◆ **Selected passage**
============

Teachers’ unions, in particular, have been reluctant to get involved in an effort that has primarily been led by a Republican administration and local business leaders.
An informal survey of some of the more advanced America 2000 efforts indicates that most local unions are neither opposing or actively supporting the initiatives, although, in many of the communities, individual teachers are involved.
Mattie Rivers, the president of the Memphis Education Association, is working on Memphis 2000, but she is not confident that her membership will support the plan being drafted there.
“We don’t have enough grassroots participation to make this work,’' she said. “We don’t have enough teacher input. It’s going to be hard to get them to accept things like a longer school day.’'
“Teachers just do not feel that they have been part of the process from the beginning; it’s like we were an afterthought,’' said Shelley Potter, the president of the San Antonio Federation of Teachers. “Maybe I’ll think about it when we have a new administration in Washington.’'
Others have also begun speculating about America 2000’s future if Bill Clinton is elected President.
Mr. Clinton opposes vouchers for private schools, but supports the standards and assessment initiative. He has taken no position on the New American Schools Development Corporation, or on the community-planning portion of America 2000, although his state has signed on, and 34 Arkansas communities are listed as participants.
Mr. Alexander said he thinks the initiative has gathered too much momentum to be stopped by a change in administrations, and Democrats involved with local America 2000 efforts also expect them to continue.
“I can’t imagine that they’re going to tell us to stop,’' Ms. Jones-Conley of San Antonio 2000 said. “I’m hoping that when Bill Clinton is elected, we might see some actual money behind this.’'
Leslye A. Arsht, until recently one of Mr. Alexander’s top aides, is also looking toward the future. That is why she left the Education Department to become executive director of the America 2000 Coalition, a new national organization that aims to connect businesses and such social-service organizations as the Salvation Army with local America 2000 efforts.

============

◆ **Collected data**
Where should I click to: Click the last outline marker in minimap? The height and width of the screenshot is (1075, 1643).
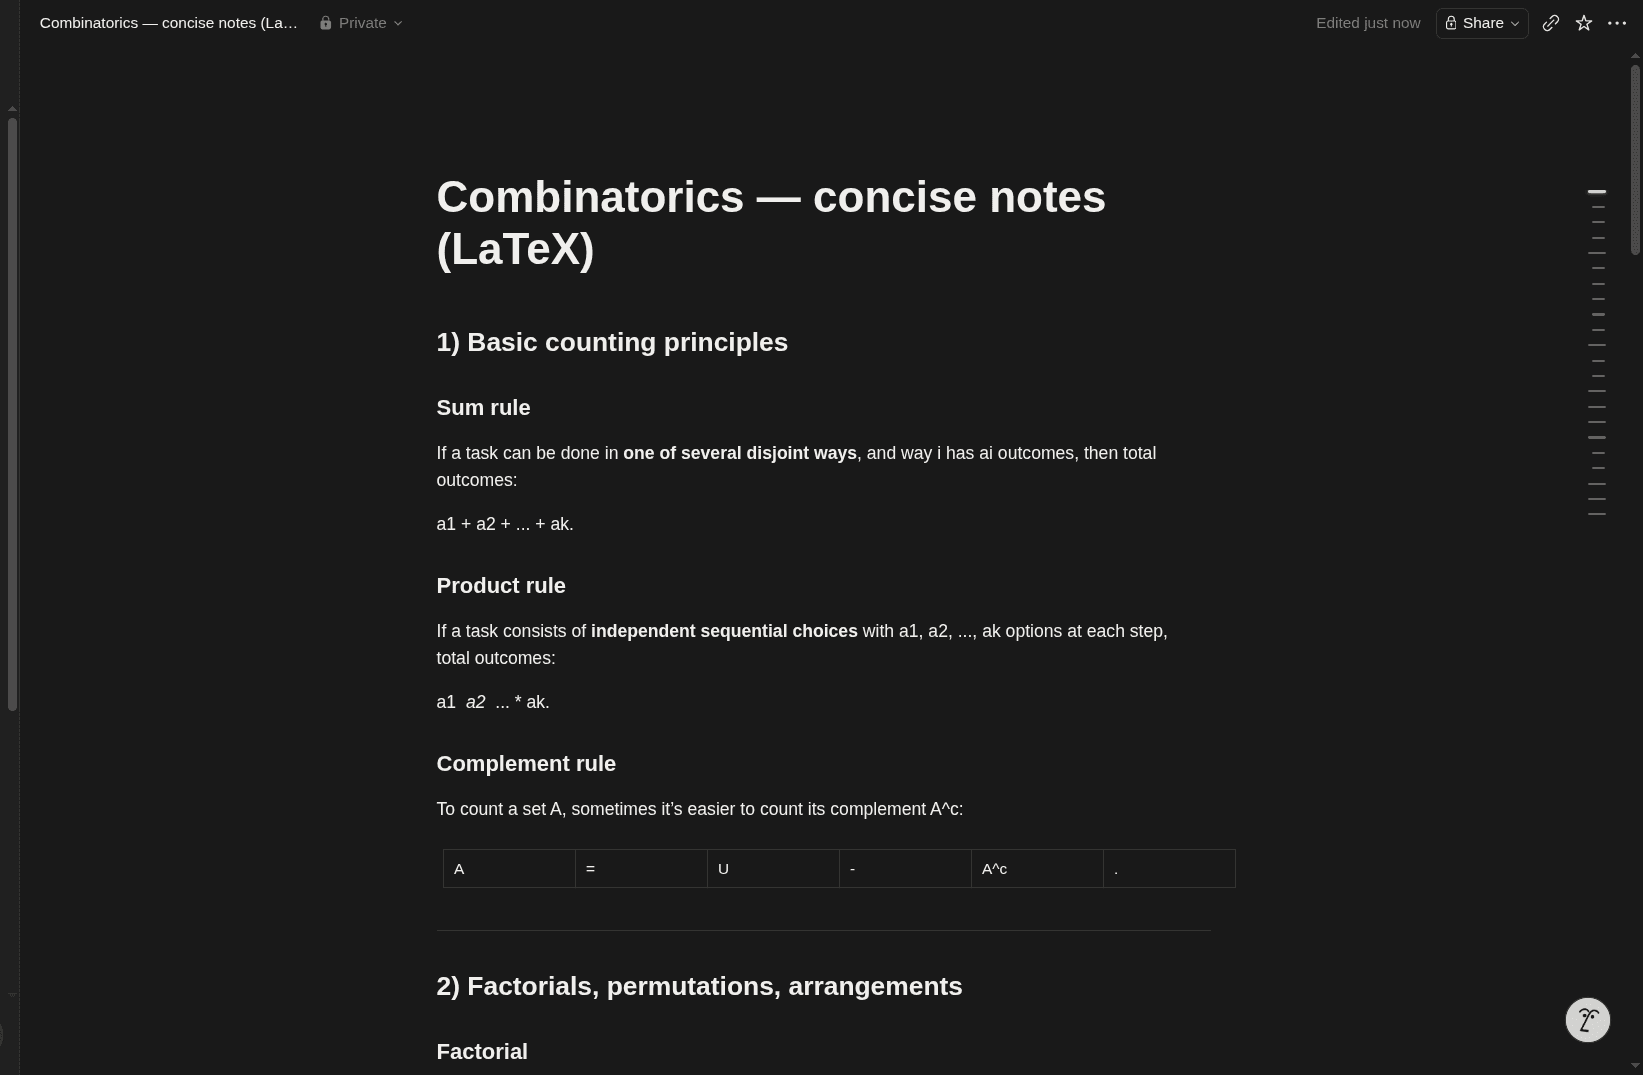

============

◆ **Task 1**
According to the America 2000 passage, how many Arkansas communities are listed as participants?
◆ **Task 2**
Say whether each statement agrees with the America 2000 passage, and quote the words that decide it.
(a) Mattie Rivers expects her membership to support the Memphis 2000 plan.
(b) Mr. Clinton supports the standards and assessment initiative.
(c) Leslye A. Arsht left the Education Department to become executive director of the America 2000 Coalition.
◆ **Task 3**
Extract the America 2000 passage from "Teachers’ unions, in" up to and including "teachers are involved.".

◆ **Final answer 1**
34 Arkansas communities are listed as participants.

◆ **Final answer 2**
(a) No: "she is not confident that her membership will support the plan being drafted there"
(b) Yes: "but supports the standards and assessment initiative"
(c) Yes: "she left the Education Department to become executive director of the America 2000 Coalition"

◆ **Final answer 3**
Teachers’ unions, in particular, have been reluctant to get involved in an effort that has primarily been led by a Republican administration and local business leaders.
An informal survey of some of the more advanced America 2000 efforts indicates that most local unions are neither opposing or actively supporting the initiatives, although, in many of the communities, individual teachers are involved.